PASSAGE:
Nathan Copeland is a 30 year old tetraplegic man (paralysis of all 4 limbs) from Western Pennsylvania. At the age of 18, Copeland injured his spinal cord in a car crash and was paralyzed from the chest down. He can lift his wrists but has no movement in his fingers and uses his fists and knuckles to type and accomplish restricted tasks.
Five years ago, Nathan approached the University of Pittsburgh Medical Center (UPMC) and volunteered himself for rehabilitative research, where a group of biomedical engineers and surgeons were working to help paralysis patients regain the sensation of touch. Copeland, a former student of nanotechnology, turned out to be the perfect subject for their study.
Now, for the first time ever, scientists and researchers have successfully used neural implants to help a person feel touch on a prosthetic limb. That person is Nathan. When Copeland was 27, UPMC researchers implanted four tiny, grain-sized electrodes in his brain, two in the motor cortex and the other two in the sensory cortex. The electrodes implanted in Copeland’s motor cortex allowed him to move a robotic arm in the laboratory just by thinking about it. A concept similar to how brain wearables give a person the ability to lift and move objects, with a single thought.

WHAT NEEDS TO BE DONE: Continue the passage about Nathan Copeland's brain implants from its last sentence.

MATERIAL PROVIDED:

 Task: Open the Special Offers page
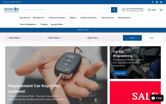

SOLVED PROBLEM:
But, it’s not just the thought-provoked movement of the robotic prosthetic that’s astonishing. What’s even more amazing is that Copeland can now feel touch through the robotic arm. The electrodes implanted into his sensory cortex measure a miniscule 16 square millimeters and are fixed in the right place using brain imaging technology to identify sensory points. These electrodes are connected to a computer with wires running out of a socket in Copeland’s skull. The computer is also connected to the sensors on the robotic arm. So when fingers on the robotic arm are touched, the information is passed from the sensors on the arm to the computer, and then to the electrodes in the sensory cortex of the brain, resulting in the feeling of touch. “Sometimes it feels electrical, and sometimes it's pressure, but for the most part, I can tell most of the fingers with definite precision. It feels like my fingers are getting touched or pushed,” said Copeland.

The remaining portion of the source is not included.